[Directions]: Give back the full set of entries that follows, exactly as written.

[Available data]:
+--

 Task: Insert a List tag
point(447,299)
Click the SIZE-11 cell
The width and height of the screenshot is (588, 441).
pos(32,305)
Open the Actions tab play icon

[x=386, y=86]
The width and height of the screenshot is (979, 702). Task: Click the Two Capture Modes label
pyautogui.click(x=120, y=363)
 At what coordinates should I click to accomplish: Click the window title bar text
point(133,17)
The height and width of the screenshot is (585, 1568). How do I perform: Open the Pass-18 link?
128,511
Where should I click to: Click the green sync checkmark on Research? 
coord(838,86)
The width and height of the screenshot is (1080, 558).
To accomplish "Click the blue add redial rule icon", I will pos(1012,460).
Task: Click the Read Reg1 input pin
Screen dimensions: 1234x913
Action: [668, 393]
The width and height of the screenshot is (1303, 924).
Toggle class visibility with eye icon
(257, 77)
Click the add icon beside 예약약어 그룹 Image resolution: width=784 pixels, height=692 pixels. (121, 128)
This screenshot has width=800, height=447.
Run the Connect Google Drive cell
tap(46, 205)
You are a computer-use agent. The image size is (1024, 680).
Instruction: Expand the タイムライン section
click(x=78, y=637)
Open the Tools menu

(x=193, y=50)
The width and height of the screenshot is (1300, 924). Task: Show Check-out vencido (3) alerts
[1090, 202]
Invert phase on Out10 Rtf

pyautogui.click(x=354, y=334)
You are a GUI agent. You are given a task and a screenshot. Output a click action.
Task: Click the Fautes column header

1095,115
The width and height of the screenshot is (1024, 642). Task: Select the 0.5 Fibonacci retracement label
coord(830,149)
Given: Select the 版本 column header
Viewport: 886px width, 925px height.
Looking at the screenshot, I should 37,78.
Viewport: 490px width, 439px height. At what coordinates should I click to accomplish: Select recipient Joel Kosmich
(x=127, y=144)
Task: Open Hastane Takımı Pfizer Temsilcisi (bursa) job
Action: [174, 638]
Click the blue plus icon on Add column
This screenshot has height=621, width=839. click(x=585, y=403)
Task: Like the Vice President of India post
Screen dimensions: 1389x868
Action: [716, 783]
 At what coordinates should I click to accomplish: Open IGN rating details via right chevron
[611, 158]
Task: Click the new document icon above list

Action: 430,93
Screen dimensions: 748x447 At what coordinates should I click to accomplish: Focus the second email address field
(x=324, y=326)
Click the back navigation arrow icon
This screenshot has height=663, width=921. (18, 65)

+--

[Output]:
 Task: Insert a List tag
point(447,299)
Click the SIZE-11 cell
The width and height of the screenshot is (588, 441).
pos(32,305)
Open the Actions tab play icon

[x=386, y=86]
The width and height of the screenshot is (979, 702). Task: Click the Two Capture Modes label
pyautogui.click(x=120, y=363)
 At what coordinates should I click to accomplish: Click the window title bar text
point(133,17)
The height and width of the screenshot is (585, 1568). How do I perform: Open the Pass-18 link?
128,511
Where should I click to: Click the green sync checkmark on Research? 
coord(838,86)
The width and height of the screenshot is (1080, 558).
To accomplish "Click the blue add redial rule icon", I will pos(1012,460).
Task: Click the Read Reg1 input pin
Screen dimensions: 1234x913
Action: [668, 393]
The width and height of the screenshot is (1303, 924).
Toggle class visibility with eye icon
(257, 77)
Click the add icon beside 예약약어 그룹 Image resolution: width=784 pixels, height=692 pixels. (121, 128)
This screenshot has width=800, height=447.
Run the Connect Google Drive cell
tap(46, 205)
You are a computer-use agent. The image size is (1024, 680).
Instruction: Expand the タイムライン section
click(x=78, y=637)
Open the Tools menu

(x=193, y=50)
The width and height of the screenshot is (1300, 924). Task: Show Check-out vencido (3) alerts
[1090, 202]
Invert phase on Out10 Rtf

pyautogui.click(x=354, y=334)
You are a GUI agent. You are given a task and a screenshot. Output a click action.
Task: Click the Fautes column header

1095,115
The width and height of the screenshot is (1024, 642). Task: Select the 0.5 Fibonacci retracement label
coord(830,149)
Given: Select the 版本 column header
Viewport: 886px width, 925px height.
Looking at the screenshot, I should 37,78.
Viewport: 490px width, 439px height. At what coordinates should I click to accomplish: Select recipient Joel Kosmich
(x=127, y=144)
Task: Open Hastane Takımı Pfizer Temsilcisi (bursa) job
Action: [174, 638]
Click the blue plus icon on Add column
This screenshot has height=621, width=839. click(x=585, y=403)
Task: Like the Vice President of India post
Screen dimensions: 1389x868
Action: [716, 783]
 At what coordinates should I click to accomplish: Open IGN rating details via right chevron
[611, 158]
Task: Click the new document icon above list

Action: 430,93
Screen dimensions: 748x447 At what coordinates should I click to accomplish: Focus the second email address field
(x=324, y=326)
Click the back navigation arrow icon
This screenshot has height=663, width=921. (18, 65)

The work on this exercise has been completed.